I had some problems with my bouzouki recently. Now, I know my bouzouki pretty well. I can navigate the strings and frets to make music. But this was a problem with the pickup under the saddle of the bouzouki’s bridge. So it wasn’t so much a musical problem as it was an electronics problem. I know nothing about electronics.

I found it incredibly frustrating. Not only did I have no idea how to fix the problem, but I also had no idea of the scope of the problem. Would it take five minutes or five days? Who knows? Not me.

My solution to a problem like this is to pay someone else to fix it. Even then I have to go through the process of having the problem explained to me by someone who understands and cares about electronics much more than me. I nod my head and try my best to look like I’m taking it all in, even though the truth is I have no particular desire to get to grips with the inner workings of pickups—I just want to make some music.

That feeling of frustration I get from having wiring issues with a musical instrument is the same feeling I get whenever something goes awry with my web server. I know just enough about servers to be dangerous. When something goes wrong, I feel very out of my depth, and again, I have no idea how long it will take the fix the problem: minutes, hours, days, or weeks.

I had a very bad day yesterday. I wanted to make a small change to the Clearleft website—one extra line of CSS. But the build process for the website is quite convoluted (and clever), automatically pulling in components from the site’s pattern library. Something somewhere in the pipeline went wrong—I still haven’t figured out what—and for a while there, the Clearleft website was down, thanks to me. (Luckily for me, Danielle saved the day …again.
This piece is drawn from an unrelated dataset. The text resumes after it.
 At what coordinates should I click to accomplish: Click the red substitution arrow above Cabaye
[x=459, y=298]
I’d be lost without her.)

I was feeling pretty down after that stressful day. I felt like an idiot for not knowing or understanding the wiring beneath the site.

But, on the other hand, considering I was only trying to edit a little bit of CSS, maybe the problem didn’t lie entirely with me.
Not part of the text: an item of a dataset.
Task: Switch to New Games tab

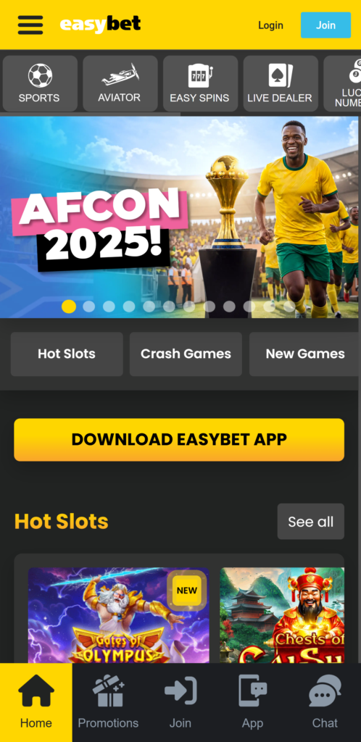Action: 304,354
There’s a principle underlying the architecture of the World Wide Web called The Rule of Least Power. It somewhat counterintuitively states that you should:

choose the least powerful language suitable for a given purpose.

Perhaps, given the relative simplicity of the task I was trying to accomplish, the plumbing was over-engineered. That complexity wouldn’t matter if I could circumvent it, but without the build process, there’s no way to change the markup, CSS, or JavaScript for the site.
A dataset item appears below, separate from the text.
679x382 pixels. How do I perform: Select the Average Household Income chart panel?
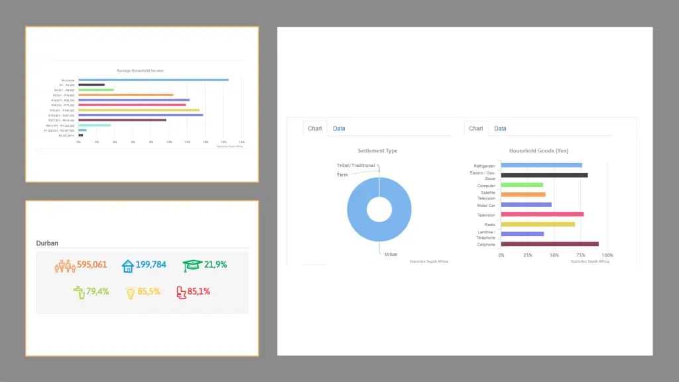tap(142, 104)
Still, most of the time, the build process isn’t a hindrance, it’s a help: concatenation, minification, linting and all that good stuff. Most of my frustration when something in the wiring goes wrong is because of how it makes me feel …just like with the pickup in my bouzouki, or the server powering my website. It’s not just that I find this stuff hard, but that I also feel like it’s stuff I’m supposed to know, rather than stuff I want to know.

On that note…

Last week, Paul wrote about getting to grips with JavaScript. On the very same day, Brad wrote about his struggle to learn React.

I think it’s really, really, really great when people share their frustrations and struggles like this. It’s very reassuring for anyone else out there who’s feeling similarly frustrated who’s worried that the problem lies with them. Also, this kind of confessional feedback is absolute gold dust for anyone looking to write explanations or documentation for JavaScript or React while battling the curse of knowledge. As Paul says:

The challenge now is to remember the pain and anguish I endured, and bare that in mind when helping others find their own path through the knotted weeds of JavaScript.